→ REQUIRED ACTION:
Only the count is needed. Count the lines below with the word "thumbnail" in them.

→ RECORDS FOR THIS TASK:

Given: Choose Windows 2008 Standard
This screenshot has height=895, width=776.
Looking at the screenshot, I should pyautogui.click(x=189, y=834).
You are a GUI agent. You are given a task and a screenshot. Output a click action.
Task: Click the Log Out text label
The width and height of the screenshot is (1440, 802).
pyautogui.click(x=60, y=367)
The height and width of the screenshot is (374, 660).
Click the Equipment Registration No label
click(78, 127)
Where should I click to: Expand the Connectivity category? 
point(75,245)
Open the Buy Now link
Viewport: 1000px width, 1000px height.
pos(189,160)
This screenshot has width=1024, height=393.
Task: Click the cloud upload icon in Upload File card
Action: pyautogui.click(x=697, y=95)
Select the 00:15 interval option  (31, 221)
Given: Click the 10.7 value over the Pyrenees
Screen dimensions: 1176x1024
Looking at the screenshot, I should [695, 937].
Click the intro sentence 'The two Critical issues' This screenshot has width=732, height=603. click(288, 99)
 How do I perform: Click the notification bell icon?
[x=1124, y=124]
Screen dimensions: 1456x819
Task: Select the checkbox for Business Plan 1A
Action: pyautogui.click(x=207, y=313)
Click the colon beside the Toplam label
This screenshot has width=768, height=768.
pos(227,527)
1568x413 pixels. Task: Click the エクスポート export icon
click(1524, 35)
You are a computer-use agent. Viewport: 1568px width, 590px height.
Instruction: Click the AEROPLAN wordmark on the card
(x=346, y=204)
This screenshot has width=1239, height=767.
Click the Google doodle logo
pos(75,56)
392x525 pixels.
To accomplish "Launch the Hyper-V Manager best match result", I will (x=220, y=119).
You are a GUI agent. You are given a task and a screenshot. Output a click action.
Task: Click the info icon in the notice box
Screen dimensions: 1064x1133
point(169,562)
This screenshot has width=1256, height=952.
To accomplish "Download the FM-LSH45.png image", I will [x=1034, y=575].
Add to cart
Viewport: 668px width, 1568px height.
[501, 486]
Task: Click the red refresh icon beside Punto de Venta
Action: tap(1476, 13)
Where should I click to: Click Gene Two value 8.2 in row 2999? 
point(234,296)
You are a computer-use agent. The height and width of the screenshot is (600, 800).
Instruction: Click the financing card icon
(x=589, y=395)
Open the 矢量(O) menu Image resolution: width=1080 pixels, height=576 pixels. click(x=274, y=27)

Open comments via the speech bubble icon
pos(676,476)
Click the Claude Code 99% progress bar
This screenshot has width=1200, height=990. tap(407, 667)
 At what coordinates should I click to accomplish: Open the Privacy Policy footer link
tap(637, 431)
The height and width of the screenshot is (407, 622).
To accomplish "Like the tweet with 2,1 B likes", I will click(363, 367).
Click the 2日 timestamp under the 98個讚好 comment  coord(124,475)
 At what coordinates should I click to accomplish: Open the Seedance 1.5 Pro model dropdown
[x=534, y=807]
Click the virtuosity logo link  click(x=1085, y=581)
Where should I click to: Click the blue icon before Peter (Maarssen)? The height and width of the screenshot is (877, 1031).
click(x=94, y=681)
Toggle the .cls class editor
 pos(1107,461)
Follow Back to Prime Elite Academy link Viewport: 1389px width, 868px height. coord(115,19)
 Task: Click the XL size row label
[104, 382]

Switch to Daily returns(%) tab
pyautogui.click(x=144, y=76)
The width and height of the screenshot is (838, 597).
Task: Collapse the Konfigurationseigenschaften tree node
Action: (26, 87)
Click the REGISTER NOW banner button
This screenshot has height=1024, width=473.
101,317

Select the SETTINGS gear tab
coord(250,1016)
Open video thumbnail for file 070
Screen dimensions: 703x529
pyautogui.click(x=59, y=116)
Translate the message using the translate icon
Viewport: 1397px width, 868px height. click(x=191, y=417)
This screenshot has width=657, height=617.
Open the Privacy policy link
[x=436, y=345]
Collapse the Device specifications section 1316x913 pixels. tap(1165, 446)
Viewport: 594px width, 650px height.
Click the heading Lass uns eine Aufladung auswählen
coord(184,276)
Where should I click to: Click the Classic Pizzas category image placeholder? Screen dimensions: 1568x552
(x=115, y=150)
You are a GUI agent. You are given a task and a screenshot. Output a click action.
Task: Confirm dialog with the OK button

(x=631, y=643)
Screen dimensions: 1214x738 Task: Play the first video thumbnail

→ WRITTEN SOLUTION:
2